Se è vero, come suggeriva Oscar Wilde, che è possibile resistere a tutto fuorché alle tentazioni, sembra essercene una in particolare che i commentatori italiani non provano neppure lontanamente ad evitare: ovvero l’esprimere opinioni non richieste, su temi non di loro competenza, per dimostrare una conoscenza che non possiedono. I Mondiali di calcio femminile in corso di svolgimento in Francia rientrano appieno in questa casistica, e le conseguenze sul dibattito, tanto per cambiare, sono di un’abominevole indecenza.

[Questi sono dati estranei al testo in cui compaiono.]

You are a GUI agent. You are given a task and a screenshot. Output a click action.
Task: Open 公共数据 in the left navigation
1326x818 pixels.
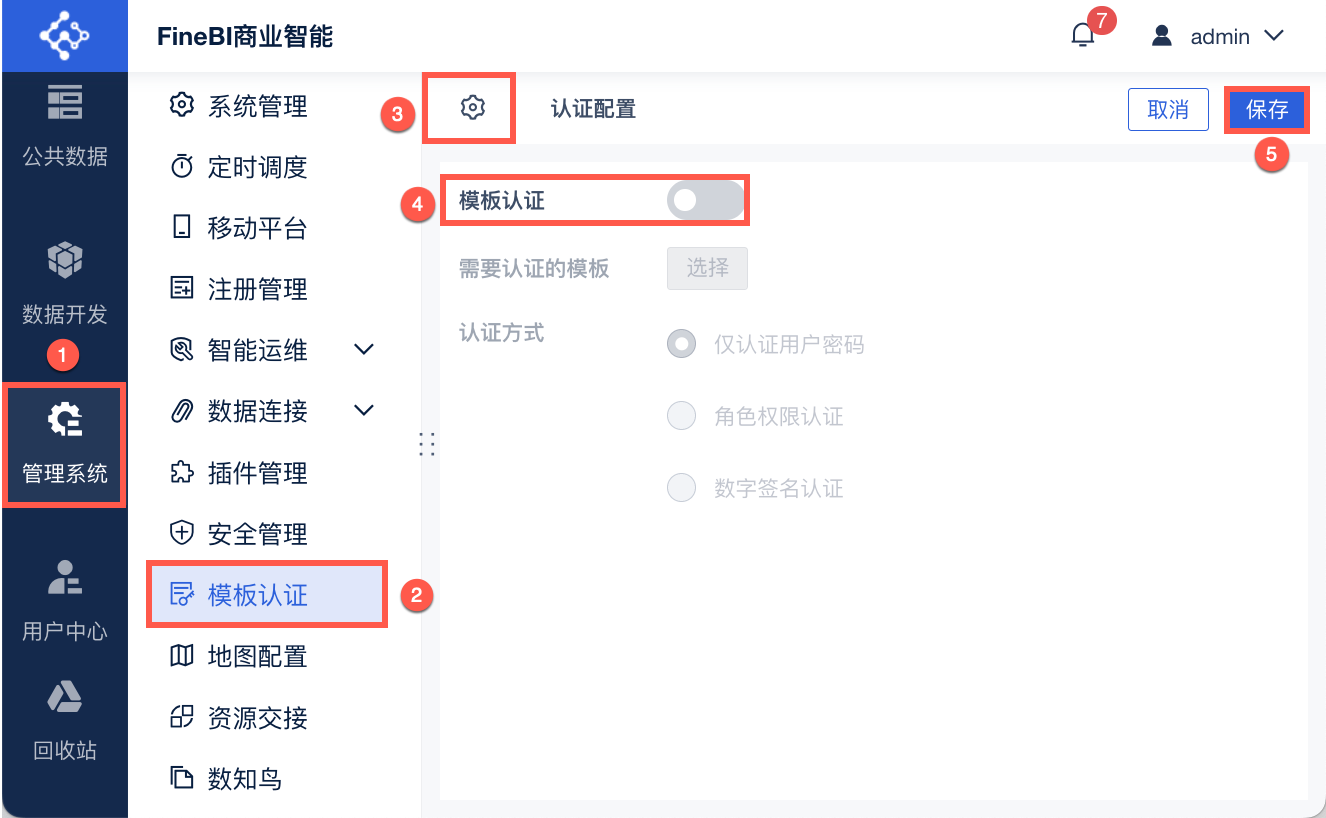[x=65, y=125]
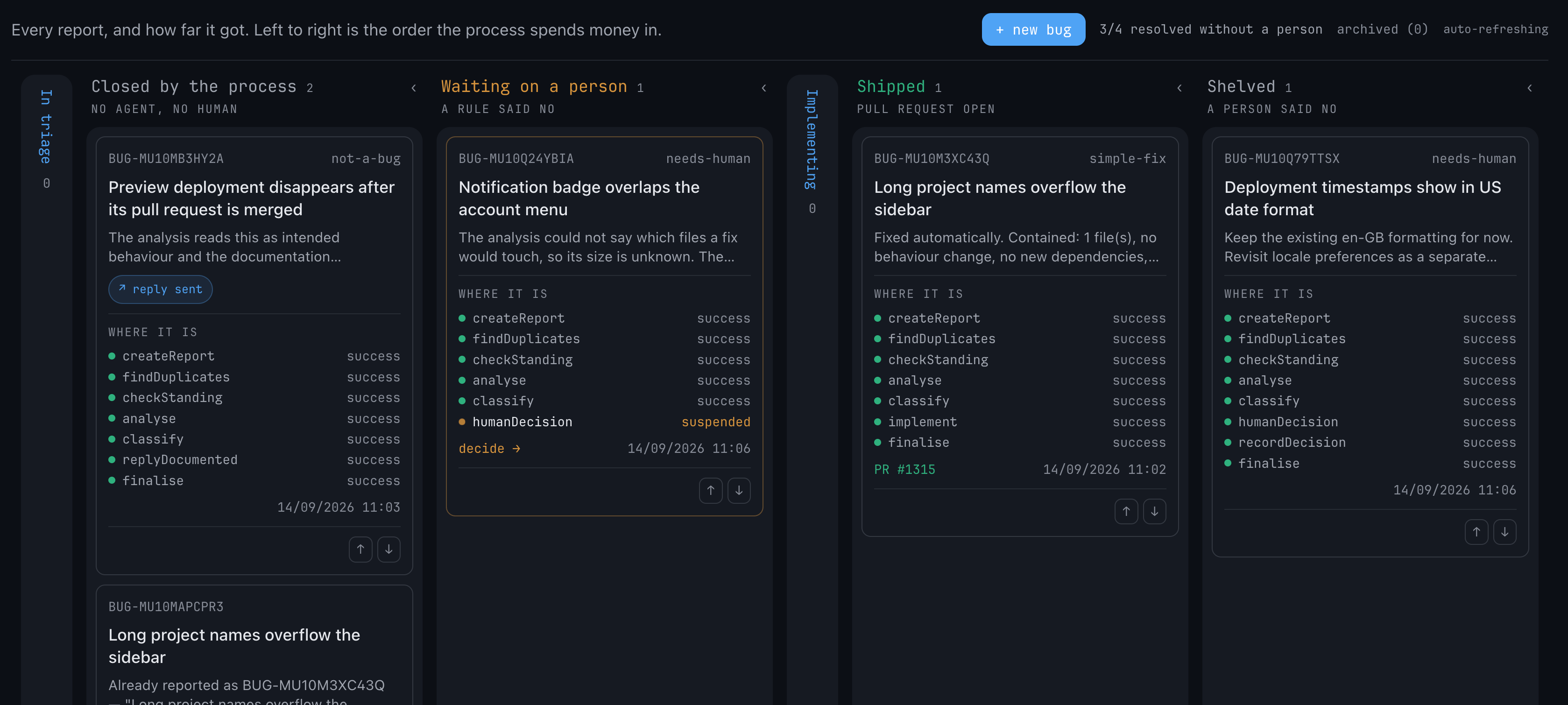Image resolution: width=1568 pixels, height=705 pixels.
Task: Collapse the Waiting on a person column
Action: (x=764, y=88)
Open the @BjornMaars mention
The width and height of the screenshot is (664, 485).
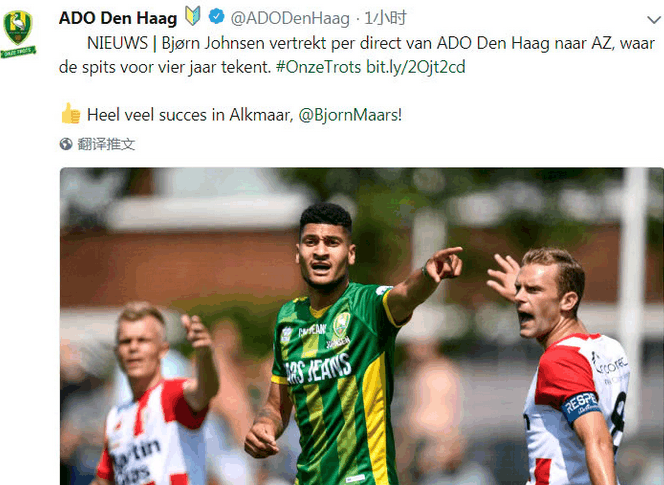click(350, 115)
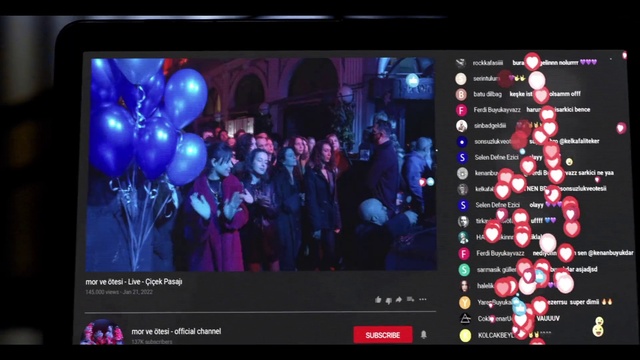This screenshot has height=360, width=640.
Task: Select rockkafasiiii's chat avatar
Action: pos(461,63)
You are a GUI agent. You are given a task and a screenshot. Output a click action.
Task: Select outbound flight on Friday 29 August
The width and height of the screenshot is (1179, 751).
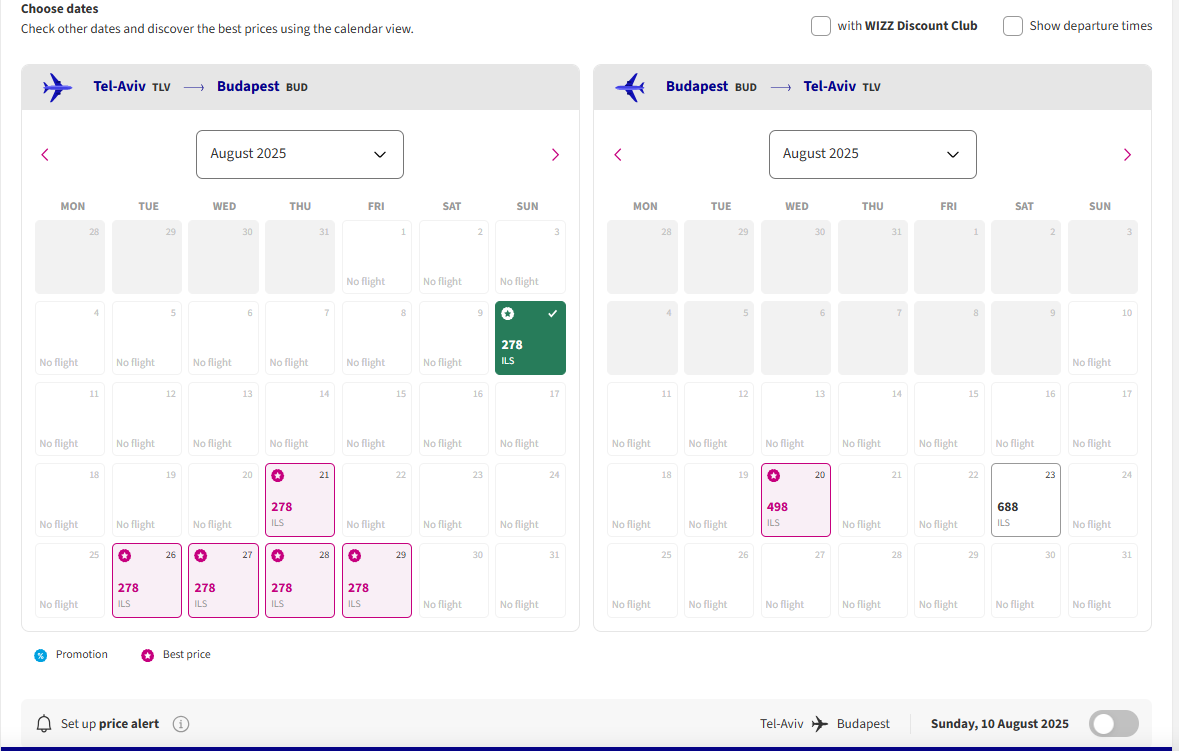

Prima di tutto, però, le note liete: la partita disputata martedì scorso tra Italia e Brasile è stata seguita da sei milioni e mezzo di telespettatori, con uno share vicino al 30%. Che vuol dire quasi una televisione su tre sintonizzata sulle gesta di Sara Gama, Barbara Bonansea e le altre calciatrici della nazionale. Sarà l’atmosfera suggestiva che solo una Coppa del Mondo è in grado di evocare, sarà il richiamo ancestrale di una sfida che in passato ha scritto le più memorabili pagine della storia del calcio, ma il dato incontrovertibile è che il calcio femminile ha – finalmente – fatto breccia e solleticato le attenzioni del grande pubblico mainstream. La mutazione di paradigma è di quelle da non sottovalutare, giacché oltre a sdoganare la natura nazionalpopolare dello sport per eccellenza anche nella sua veste femminile, getta finalmente luce sulle differenze abissali che ancora persistono con la sua controparte maschile.
Il rovescio della medaglia è rappresentato, invece, dai commentatori di cui sopra. Ma forse sarebbe meglio identificarli fin da subito per ciò che sono realmente: fallimenti dell’evoluzione, sottoscarti della retorica dei luoghi comuni, trogloditi con un’antenna sulla caverna e il rutto libero come unico codice comunicativo. E di quanto si è detto e letto in questi giorni è opportuno discutere, ma più che altro riflettere. Perché se i Mondiali di calcio femminile hanno qualcosa da insegnarci, al di là del mero risultato sportivo che ne potrà scaturire, è proprio il livello di preistoricizzazione in cui il regime patriarcale ha abbandonato la forma mentis di questi individui, a tal punto turbati dalla presenza di atlete, macché atlete, donne, macché donne, femmine sul piccolo schermo da sentire l’esigenza di battere il petto e ripristinare la gerarchia dei sessi attraverso l’emissione casuale di peti mentali e grugniti vocalici.
Il calcio femminile è brutto e noioso: l’obiezione minima è questa, e sarebbe anche comprensibile, se si limitasse a questo. Certo, detto da persone che trascorrono i pomeriggi a guardare pure le partite della Serie C uzbeka lascia un po’ il tempo che trova, ma ci può stare. Non possono starci invece l’insulto, l’oltraggio, l’umiliazione. La tipizzazione della donna che farebbe meglio a starsene in cucina, o della lesbica che si cimenta in discipline maschili per compensare la mancanza di un pene, o delle gesta ero(t)iche di cui le atlete si sarebbero rese protagoniste, o dei doppi sensi al fischio di ogni “fallo”, quello non ci può stare. L’ideologia gender, poi. Il livellamento sessuale, figuriamoci. Vi prego, possiamo renderci ridicoli anche senza sprofondare così in basso. E se il calcio femminile è davvero contro natura come dicono, perché nessuno ha mai levato la voce contro il beach volley maschile, trattandosi di uno sport che esiste, è risaputo, soltanto per guardare i culi delle ragazze?
È una domanda retorica per una riflessione che di retorico ha fin troppo, ma esemplifica alla perfezione il retaggio patriarcale che incancrenisce e prolifera, e impedisce uno sviluppo decoroso del Paese. Appare piuttosto difficile affrontare aspetti dirimenti come parità dei salari, matrimonio gay, superamento delle quote rosa e diritto alla paternità se tutto ciò che abbiamo da esprimere al riguardo del calcio femminile è un coacervo di stereotipi da repressi sessualmente frustrati. Fortuna che alle donne non interessa, e vanno avanti lo stesso. Forse il timore è che dopo aver imparato il fuorigioco possano mettere gli uomini fuori gioco?